Ainda assim, a visita só pode ser feita em horários específicos e as pessoas têm de estar acompanhadas de um guia. As crianças, por sua vez, precisam da autorização dos pais para ver os objetos. "Isso revela como o próprio museu constrói essa identidade e confere significado ao acervo. Em outros museus, como o Nacional do Rio de Janeiro, os objetos eróticos são expostos junto com as outras peças da coleção romana. Ou seja, são tratados de uma maneira natural", acrescenta Marina. Atualmente, conforme ela, perto de dois quintos do sítio arqueológico de Pompéia ainda não foram escavados. A tendência, segundo ela, é que o trabalho seja feito de maneira lenta e que os objetos sejam mantidos no lugar de origem, de modo a permitir novos olhares e interpretações sobre a história.

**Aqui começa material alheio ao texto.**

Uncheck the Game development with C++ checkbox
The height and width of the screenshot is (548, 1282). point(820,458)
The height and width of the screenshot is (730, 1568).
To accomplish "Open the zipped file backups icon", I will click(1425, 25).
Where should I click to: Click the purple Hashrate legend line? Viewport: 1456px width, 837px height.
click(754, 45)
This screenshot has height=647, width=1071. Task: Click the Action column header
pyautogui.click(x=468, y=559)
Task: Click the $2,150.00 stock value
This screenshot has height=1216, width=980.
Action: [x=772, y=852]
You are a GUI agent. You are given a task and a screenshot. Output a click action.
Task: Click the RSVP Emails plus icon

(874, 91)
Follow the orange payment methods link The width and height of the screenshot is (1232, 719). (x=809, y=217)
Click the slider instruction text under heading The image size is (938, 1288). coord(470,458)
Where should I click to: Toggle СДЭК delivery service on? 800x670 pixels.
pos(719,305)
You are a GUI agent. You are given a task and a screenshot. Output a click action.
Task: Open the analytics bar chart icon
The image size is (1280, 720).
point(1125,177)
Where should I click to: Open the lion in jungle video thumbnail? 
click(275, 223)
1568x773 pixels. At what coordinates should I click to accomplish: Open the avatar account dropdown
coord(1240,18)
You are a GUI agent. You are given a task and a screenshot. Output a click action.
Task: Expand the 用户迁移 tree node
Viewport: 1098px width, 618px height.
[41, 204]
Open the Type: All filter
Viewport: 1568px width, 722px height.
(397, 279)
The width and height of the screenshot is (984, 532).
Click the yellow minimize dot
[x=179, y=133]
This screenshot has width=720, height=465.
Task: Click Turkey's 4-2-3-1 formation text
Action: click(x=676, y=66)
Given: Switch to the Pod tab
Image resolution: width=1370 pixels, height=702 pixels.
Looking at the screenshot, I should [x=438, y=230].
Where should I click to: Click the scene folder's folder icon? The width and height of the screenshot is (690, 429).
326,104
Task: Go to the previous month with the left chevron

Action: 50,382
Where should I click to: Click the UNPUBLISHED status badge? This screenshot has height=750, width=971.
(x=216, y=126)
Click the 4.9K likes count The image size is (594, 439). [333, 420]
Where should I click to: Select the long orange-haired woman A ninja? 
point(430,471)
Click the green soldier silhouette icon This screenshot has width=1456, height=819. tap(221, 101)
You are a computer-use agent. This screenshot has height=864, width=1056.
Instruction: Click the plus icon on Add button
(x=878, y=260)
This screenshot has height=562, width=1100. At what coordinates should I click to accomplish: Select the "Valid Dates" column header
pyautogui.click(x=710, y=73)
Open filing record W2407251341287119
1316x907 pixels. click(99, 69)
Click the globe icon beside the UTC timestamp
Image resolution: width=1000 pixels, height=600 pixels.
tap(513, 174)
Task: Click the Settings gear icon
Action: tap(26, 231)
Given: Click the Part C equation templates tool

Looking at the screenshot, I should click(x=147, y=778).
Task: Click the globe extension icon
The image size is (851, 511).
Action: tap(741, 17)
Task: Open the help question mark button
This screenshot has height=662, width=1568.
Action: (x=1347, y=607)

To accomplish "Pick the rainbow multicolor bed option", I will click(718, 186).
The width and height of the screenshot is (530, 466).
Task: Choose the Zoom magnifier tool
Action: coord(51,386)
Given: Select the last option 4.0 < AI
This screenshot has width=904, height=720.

Foi exatamente isso o que fez a pesquisadora da Unicamp. De acordo com Marina, o estudo da formação histórica da cidade de Pompéia permitiu que o conceito de sociedade homogênea fosse questionado, abrindo espaço para se pensar a pluralidade de sujeitos. Já a história das escavações e da coleção erótica demonstrou como os discursos e práticas da História e da Arqueologia romana foram sendo construídos. "Com isso, foi possível demonstrar como se deu a formação ideológica de uma tradição de estudiosos italianos, que mantêm até os dias atuais uma postura interpretativa bastante conservadora do que são as representações sexuais daquela época", conclui. Mariana foi orientada pelo professor Pedro Paulo Abreu Funari, do IFCH, e contou com bolsa concedida pela Fundação de Amparo à Pesquisa do Estado de São Paulo (Fapesp).